Since 1996, the Joint POW/MIA Accounting Command (JPAC), has conducted 33 Joint Field Activities (JFA’s) in North Korea. [Source: DTIC as of 2 Nov 2007] “Because the temporary suspension of field operations in North Korea remains in effect, no JFA’s are scheduled in 2006,” the DPMO web site reports. None were scheduled in 2007, either.
It has been the policy of the U.S. government for the last two years to not even seek permission to search for and retrieve remains. Requests for JFA’s were suspended in 2005 based on the volatile political situation that then existed. In effect, the government adopted a “don’t ask, don’t search” policy that is still in place even though relations with the government of North Korea have improved significantly in recent months.

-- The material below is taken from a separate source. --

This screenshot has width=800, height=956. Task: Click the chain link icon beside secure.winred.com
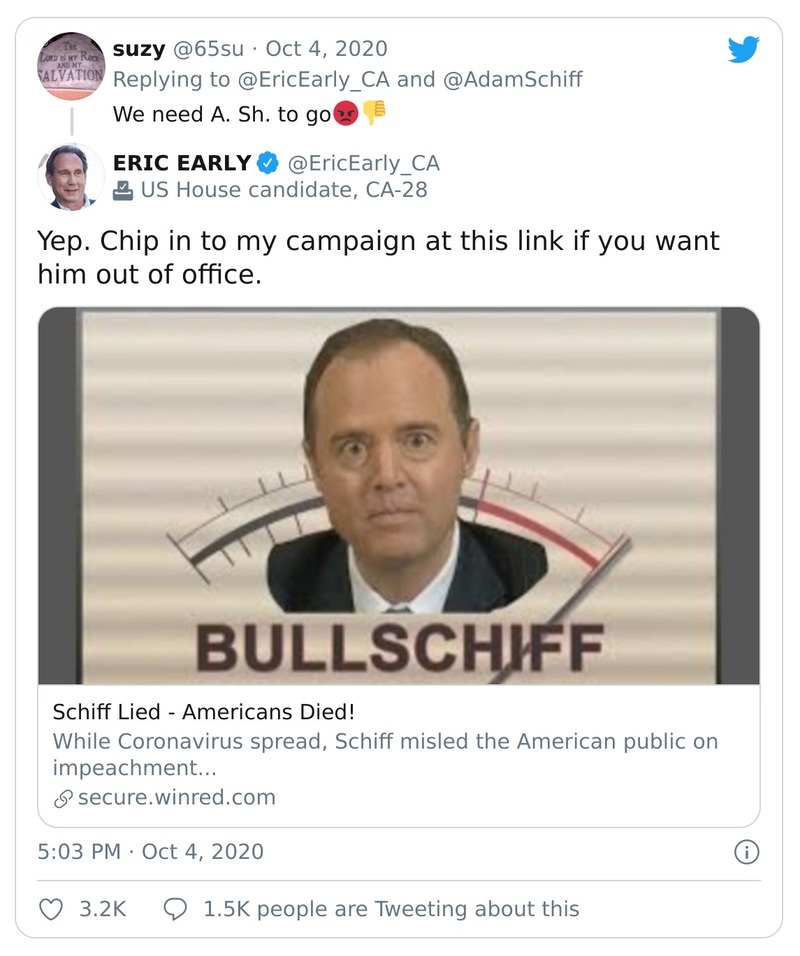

The DoD department that coordinates and conducts such searches—Defense Prisoner of War/Missing Personnel Office, DPMO—is still waiting for authorization from the National Security Council or the State Department to request permission from the North Korean government to conduct JFA’s.
“On this Veterans Day,” President Bush affirmed on November 11, 2005, “we honor the courage of those who were lost in the current struggle. We think of the families who lost a loved one; we pray for their comfort. And we remember the men and women in uniform whose fate is still undetermined — our prisoners of war and those missing in action. America must never forget their courage. And we will not stop searching until we have accounted for every soldier and sailor and airman and Marines missing in the line of duty. (Applause.)”

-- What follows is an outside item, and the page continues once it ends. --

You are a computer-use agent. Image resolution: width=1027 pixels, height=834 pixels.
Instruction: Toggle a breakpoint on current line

The White House promised that it “will not stop searching until we have accounted for every soldier and sailor and airman and Marine missing in the line of duty.” However, the United States has not requested permission from the North Korean government to search for remains of U.S. MIA’s in over two years.
The question being asked by all the families of Korean War KIA/MIA service members is when will the White House put real meaning behind a currently empty promise? When will Korean War searches be resumed so that the families, now increasingly elderly, can find closure? Why is it necessary to add to the suffering endured by these families, who know where their loved ones are buried, but realize that senior government decision makers are not placing a high enough priority on efforts to bring them home with the “dignity and honor” they deserve. When will the National Security Council or the State Department, the levels at which this decision needs to be made, allow the Defense Department to resume discussions with the North Korean government about this important initiative?
The U.S.-N.K. political environment has changed. When will political decisions being made by the Executive Branch reflect the improved environment–when will the Korean War KIA remains repatriation issue become a priority for our national leaders? Words in speeches are “cheap.” These young men didn’t give lip service to their devotion to duty. When will our government show the same devotion to duty as these soldiers, sailors, airmen and Marines, who paid the highest price of all?
The official Dod “Strategy” on missing personnel commits the U.S. government to its military members, DoD civilians and DoD contractors “that if they become missing from their units, are captured, or die while serving our Nation in combat, every effort will be made to see they are recovered and returned with all the dignity and honor they deserve.”
Clearly, that commitment currently lacks support from the highest echelons of the U.S. government. What does the “don’t’ ask, don’t search” policy do for the morale of today’s serving men and women? Until the families of Korean War-era KIA servicemen know that JPA’s are once again a priority for our government, the “universal expectation that no one will be left behind” cannot be the “fundamental article of faith that underpins the motivation and confidence of every U.S. service member deploying to a foreign duty location.”
Why aren’t’ we back in North Korea recovering the remains of our boys? When can the families of Korean War KIA’s gain closure?